**Goal of the exercise:** Return all entries verbatim; skip any pictures.

**Provided records:**
'''
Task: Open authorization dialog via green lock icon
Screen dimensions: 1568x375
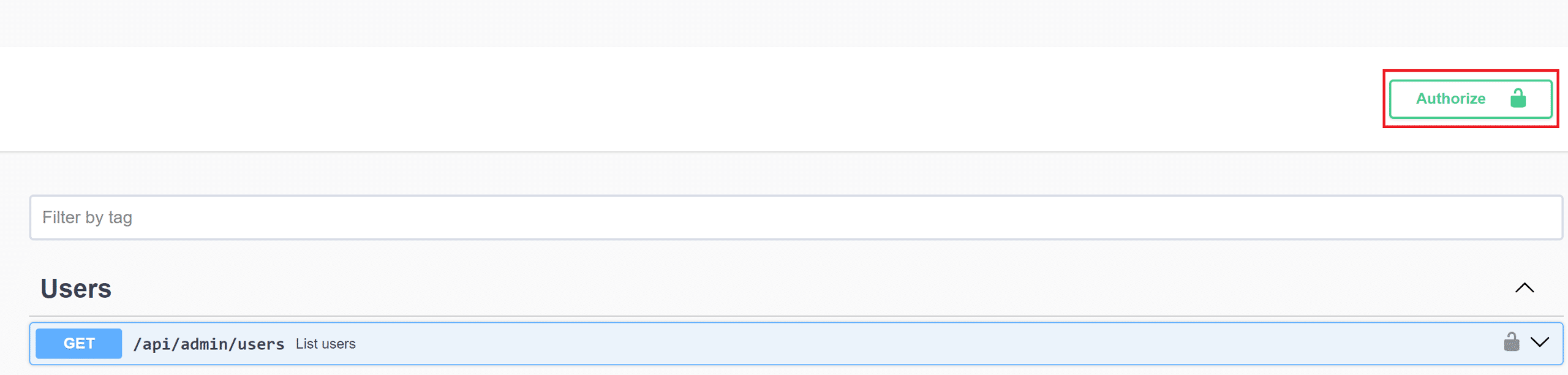Action: [x=1518, y=98]
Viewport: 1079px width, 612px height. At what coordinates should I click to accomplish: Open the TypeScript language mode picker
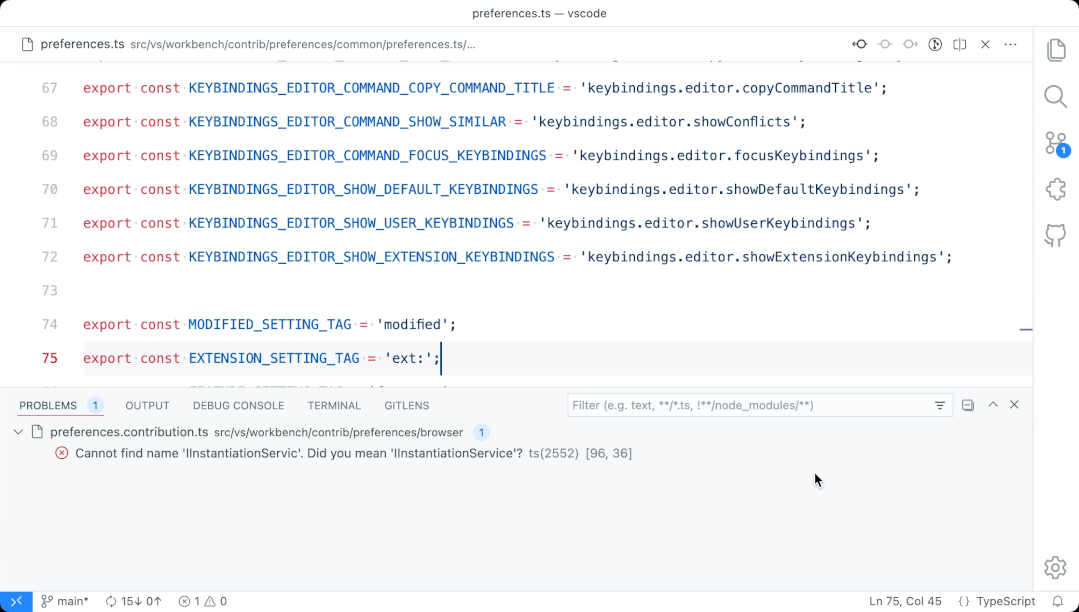point(996,601)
'''
**Task answer:**
Task: Open authorization dialog via green lock icon
Screen dimensions: 1568x375
Action: [x=1518, y=98]
Viewport: 1079px width, 612px height. At what coordinates should I click to accomplish: Open the TypeScript language mode picker
point(996,601)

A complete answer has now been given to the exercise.